And somehow it worked-or seemed to work. Mr. Z stopped shaking his head regretfully and looked thoughtful. At last he shifted his jaw, drew a deep breath, and nodded.
"All right, I'm willing to give her a chance," he said. "I'd like to see a little more penitence in her-some signs of remorse-but I trust your judgment, Joyce. And we could certainly use another remote-viewer."
He turned to give Kaitlyn a benevolent smile. "You and Lydia go along to dinner. I want a word with Gabriel."
It's over, Kaitlyn realized. They're not going to kill me; they're going to feed me. Her heart was only beginning to return to its normal rate. She tried to hide the trembling in her legs as she followed Lydia.
But it slowed her down, and before she could get out of the front lab she heard Mr. Z speak to Joyce again.
"Give her a chance, but watch her. And have Laurie Frost watch her, too. She's intuitive; she'll pick up on anything subversive. And if she finds something. . . you know what to do."
A sigh from Joyce. "Emmanuel. . . you know what I think about your 'final solution'-"
"We'll send her out on a job soon. That ought to prove something."
"Kait, are you coming?" Lydia called from the kitchen.
Kait went through the door, but dawdled on the other side. Mr. Z was speaking again.
"Gabriel, I'm afraid you've been careless."
Gabriel's voice was restrained but defiant. "About the shard? You haven't heard"
"Not about that," Mr. Zetes said in his unhurried way. "Joyce explained that to me. But there was a man found half-dead on Ivy Street. He had all the signs of someone drained of life energy. The police have been making inquiries."
"Oh."
"Very careless of you to do that in our own neighborhood-and the man might talk." Mr. Z's voice dropped to an icy whisper. "Next time, finish the job."

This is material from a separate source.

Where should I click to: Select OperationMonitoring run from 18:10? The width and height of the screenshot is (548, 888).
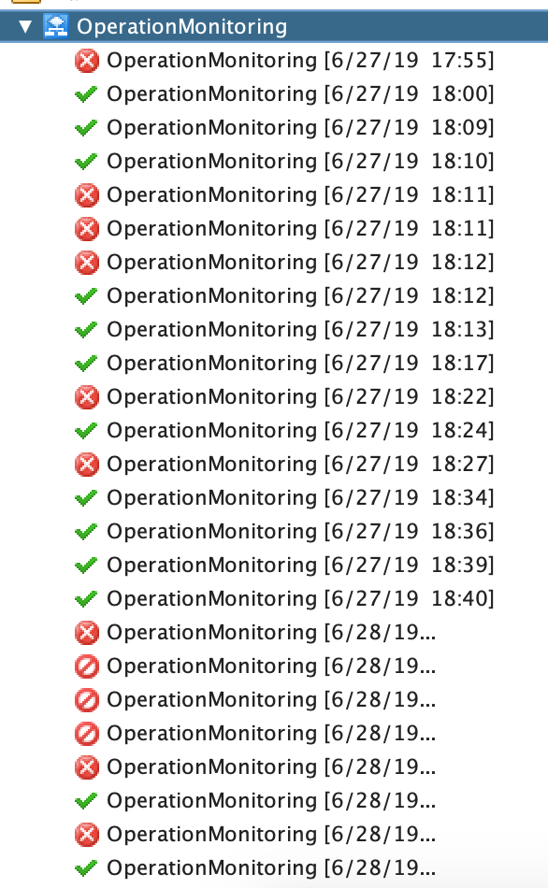click(300, 162)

Kaitlyn was shivering when Gabriel came through
the door. She was barely able to give him a smile of gratitude.
Thanks.
He shrugged. No problem.
Dinner started off quietly. Joyce served bacon cheeseburgers, fare that never would have been allowed in the old days. The psychics eyed Kaitlyn from around the long table, but didn't say much. Kait had the feeling they were biding their time.

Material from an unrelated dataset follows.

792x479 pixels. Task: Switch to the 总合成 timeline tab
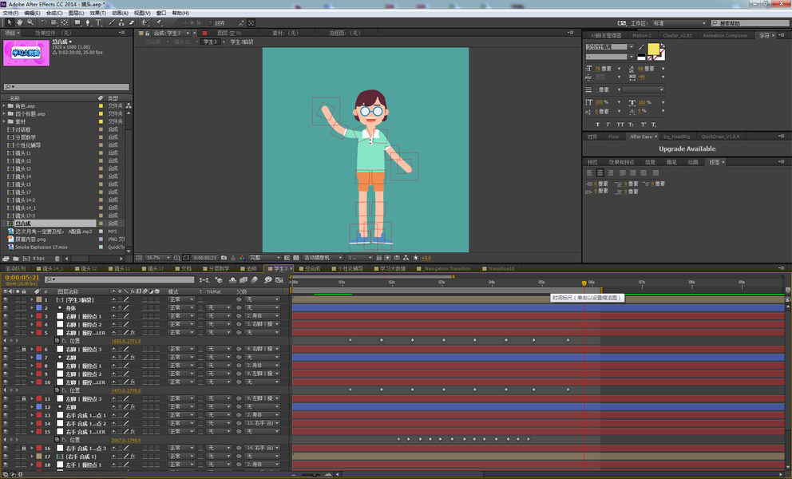tap(311, 269)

"So where was everybody this afternoon?" she asked Lydia, trying for normalcy.
"I was in Marin. Riding lessons," Lydia said in subdued tones-she never seemed to talk loudly around the other students.
"I was asleep," Gabriel said lazily.
No one else answered, including Joyce, who returned to the kitchen. Kaitlyn dropped the subject and ate fries. It was interesting, though-the ones who'd been out were also the ones who would have been involved in testing. Could they have been in San Francisco? In Mr. Z's house-with the crystal?
She made a mental note to follow up on the question.
What Joyce said next might have been coincidence.
"So you've seen the isolation tank."
Kaitlyn almost inhaled a fry. "Yes. Have-has anybody really been in that thing?"
"Sure, it's cool," Bri said. She shut her eyes and leaned her head back. "Cosmic, man! Groooovy." Her expression of ecstasy was marred by the fact that her open mouth was full of half-chewed hamburger.
"Shut your face, you slut!" Frost snapped, flicking a pickle chip at her.
"Who's a slut, you bimbo?" Bri returned cordially, chewing. "Jimbo bimbo. Mumbo jumbo."
They both laughed: Frost shrilly, Bri gruffly.
Jackal Mac glared. "Quit with the freakin' noise," he said brutally. "You make me sick with that freakin'
noise." He had been eating with fervent single-mindedness, the way Kaitlyn imagined a coyote might eat.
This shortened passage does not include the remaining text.